Re: Proposal: Commit timestamp

From: Jan Wieck <JanWieck(at)Yahoo(dot)com>
To: Peter Eisentraut <peter_e(at)gmx(dot)net>
Cc: pgsql-hackers(at)postgresql(dot)org, Bruce Momjian <bruce(at)momjian(dot)us>, Theo Schlossnagle <jesus(at)omniti(dot)com>, Jim Nasby <decibel(at)decibel(dot)org>
Subject: Re: Proposal: Commit timestamp
Date: 2007-02-04 15:06:27
Message-ID: 45C5F673.2070307@Yahoo.com
Views: Raw Message | Whole Thread | Download mbox | Resend email
Thread:
Lists: pgsql-hackers

On 2/4/2007 3:16 AM, Peter Eisentraut wrote:
> Jan Wieck wrote:
>> This is all that is needed for last update wins resolution.

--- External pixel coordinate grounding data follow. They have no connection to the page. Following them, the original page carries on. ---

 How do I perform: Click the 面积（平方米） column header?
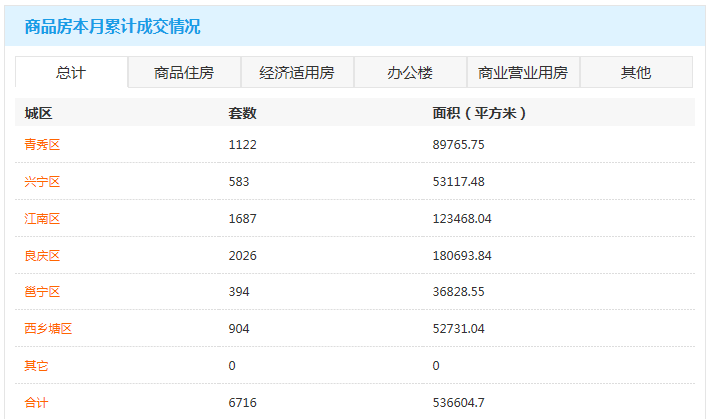[x=480, y=113]
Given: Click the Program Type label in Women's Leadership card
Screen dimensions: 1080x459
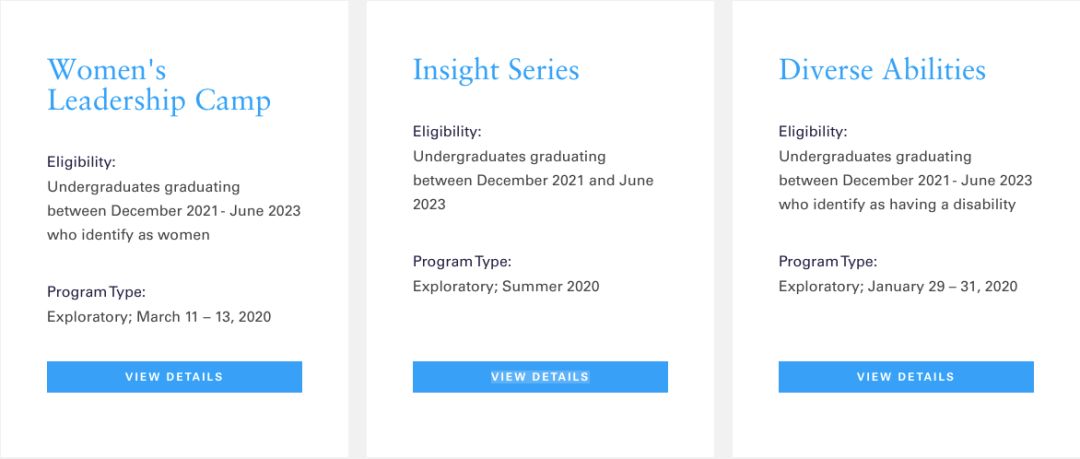Looking at the screenshot, I should [96, 292].
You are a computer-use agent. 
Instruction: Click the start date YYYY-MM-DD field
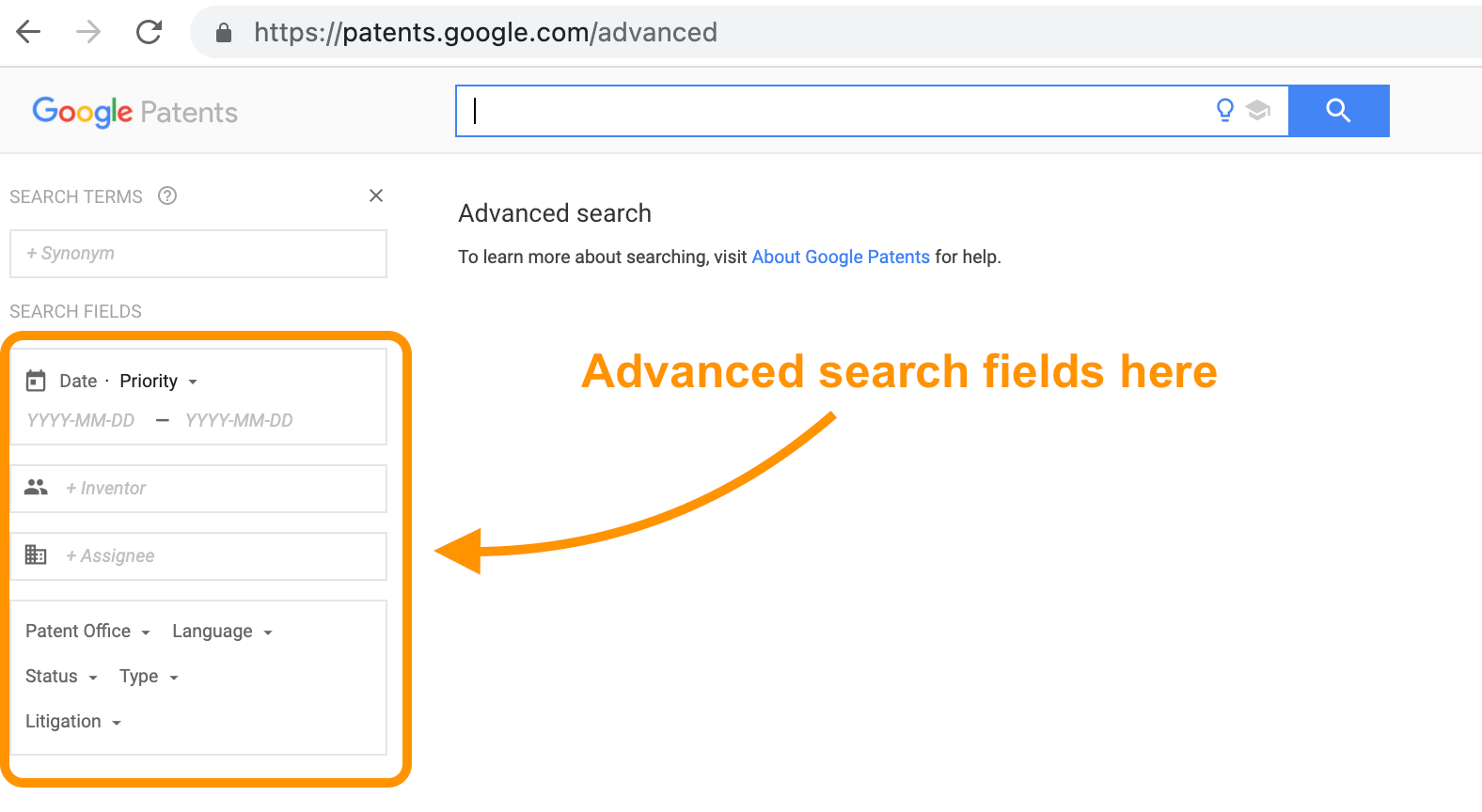point(81,420)
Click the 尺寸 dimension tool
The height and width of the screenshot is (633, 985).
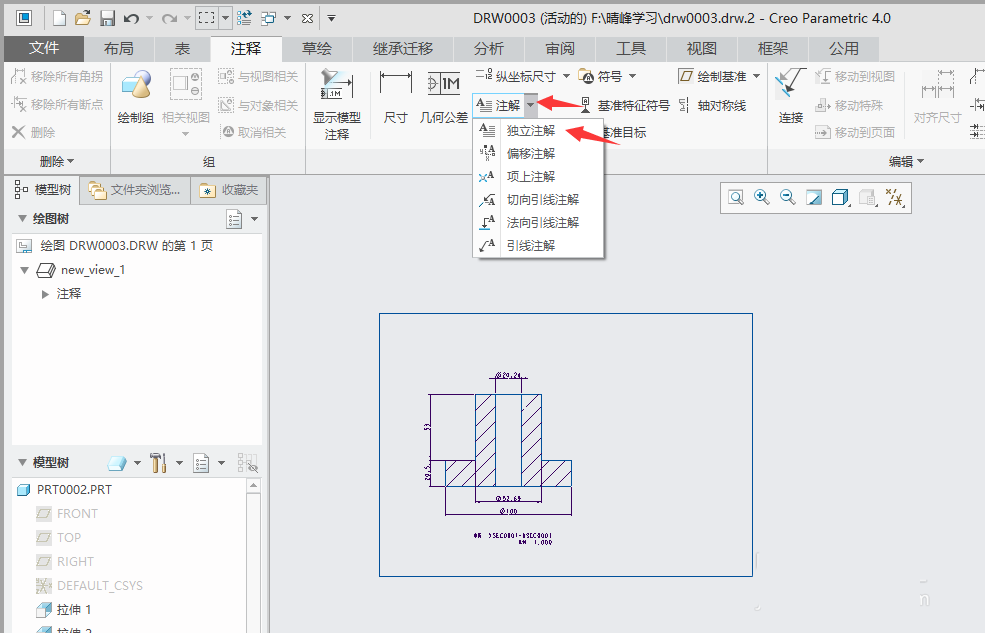coord(394,95)
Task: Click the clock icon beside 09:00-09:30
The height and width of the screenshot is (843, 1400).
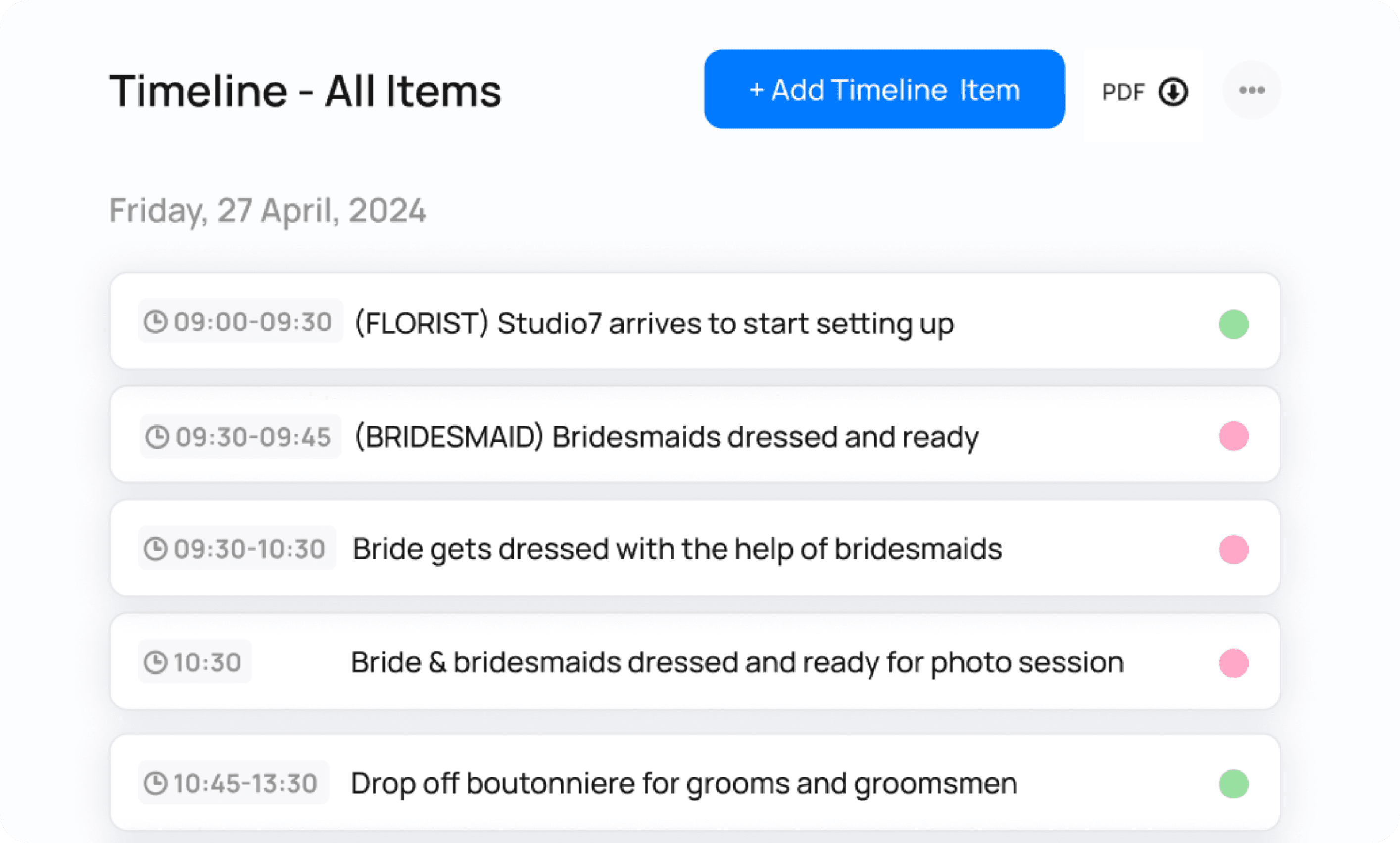Action: point(155,321)
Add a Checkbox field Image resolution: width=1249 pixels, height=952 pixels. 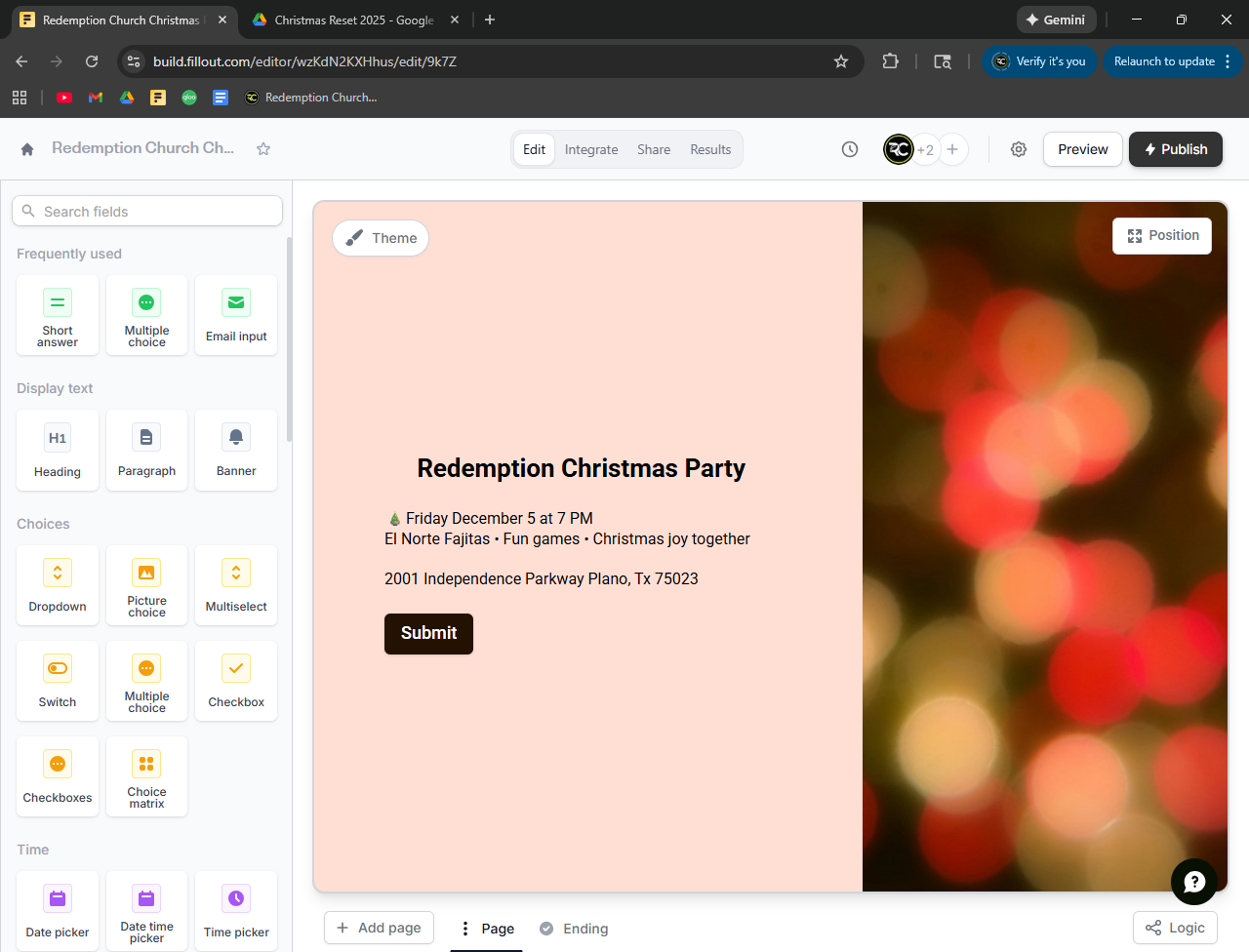coord(236,680)
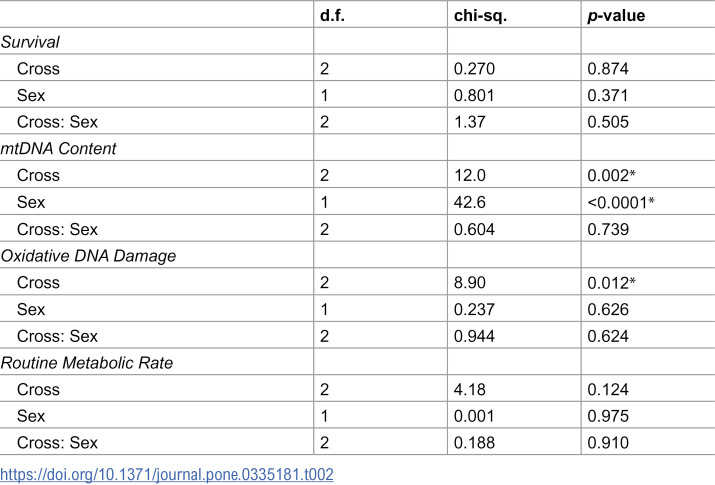
Task: Select the Oxidative DNA Damage heading
Action: point(88,256)
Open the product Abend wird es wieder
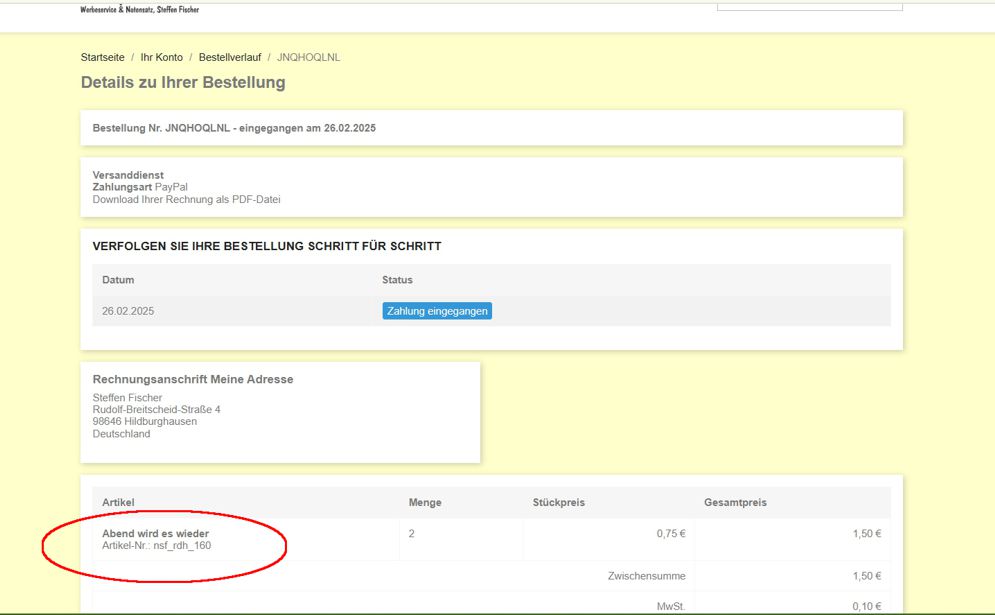995x615 pixels. [x=155, y=534]
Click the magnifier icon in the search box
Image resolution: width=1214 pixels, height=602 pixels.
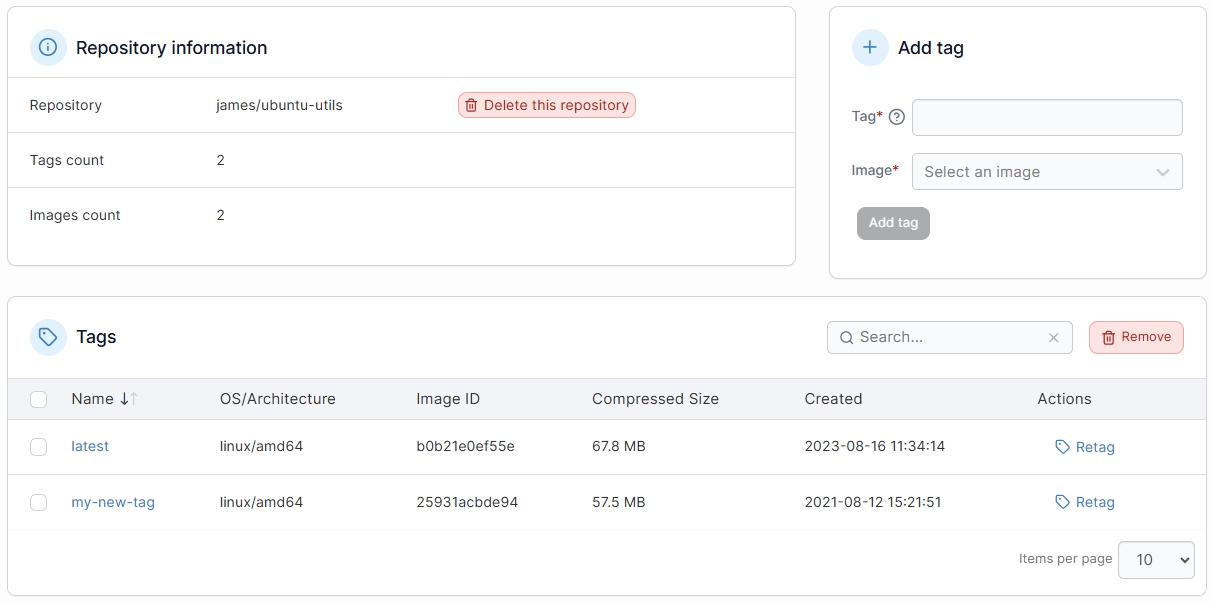[846, 338]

And as
>> said before, the only reason the clock is involved in this is so that
>> nodes can continue autonomously when they lose connection without
>> conflict resolution going crazy later on, which it would do if they
>> were simple counters. It doesn't require microsecond synchronized
>> clocks and the system clock isn't just used as a Lamport timestamp.
>
> Earlier you said that "one assumption is that all servers in the
> multimaster cluster are ntp synchronized", which already rung the alarm
> bells in me. Now that I read this you appear to require
> synchronization not on the microsecond level but on some level. I
> think that would be pretty hard to manage for an administrator, seeing
> that NTP typically cannot provide such guarantees.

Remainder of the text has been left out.